ASSIGNMENT 1
In the post about the Topologies of Immunity workshop, who co-authored the book Intolerant Bodies with Warwick Anderson?
ASSIGNMENT 2
Transcribe the post about the Topologies of Immunity workshop from "The talk was" to "the 'healthy' microbiome.)".

*** Opening EXTRACT ***

Tuesday 15 April 2014

Topologies of Immunity, University of Exeter, April 10th 2014

Last week's fantastic 'Topologies of Immunity' workshop at the University of Exeter began with a keynote from Warwick Anderson (whose new 2014 paper is here, and absolutely worth a read for anybody interested in discussions of globalisation, biovalue and postcoloniality. Anderson's a self-termed 'postcolonial bore', but the paper is anything but boring). His keynote, Getting Ahead of One’s Self, discussed the last part of his new book Intolerant Bodies – A short history of autoimmunity. Co-authored with Ian McKay, the book offers a reflection on the cultural relevance of immunity. As in the book, Anderson's talk argued for a more generous understanding of immunitary logic, inclusive of philosophical and cultural reflections of immunology.

The keynote was held in Building:One's Bateman Lecture Theatre

The talk was a perfect ramp into a lively afternoon of discussion. Chaired by Professor Gail Davies, the workshop began with a lively paper from Jamie Lorimer and Richard Grenyer, that explored methodological issues in how to conceptualise and measure the 'micriobiogeographies' of the biomes we live in. Nadine Levin offered some important thoughts on the normative assumptions of data-intensive scientific work at the intersection of metabolism and immunology ('good' bacteria, and the 'healthy' microbiome.)

*** Closing EXTRACT ***
*** Opening GIVEN MATERIAL ***

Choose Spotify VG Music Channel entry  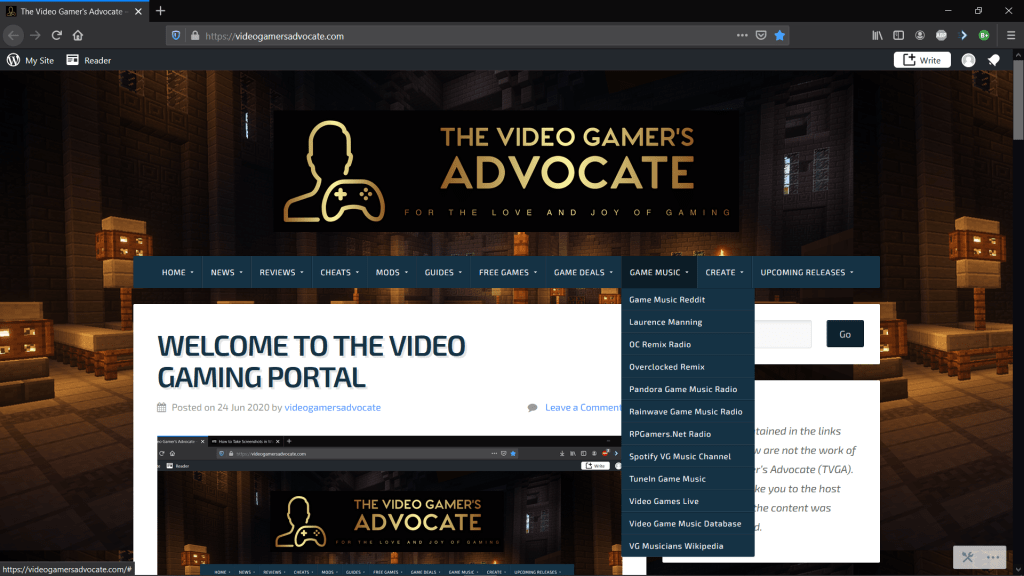pos(679,456)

*** Closing GIVEN MATERIAL ***

TASK ANSWER 1
Ian McKay

TASK ANSWER 2
The talk was a perfect ramp into a lively afternoon of discussion. Chaired by Professor Gail Davies, the workshop began with a lively paper from Jamie Lorimer and Richard Grenyer, that explored methodological issues in how to conceptualise and measure the 'micriobiogeographies' of the biomes we live in. Nadine Levin offered some important thoughts on the normative assumptions of data-intensive scientific work at the intersection of metabolism and immunology ('good' bacteria, and the 'healthy' microbiome.)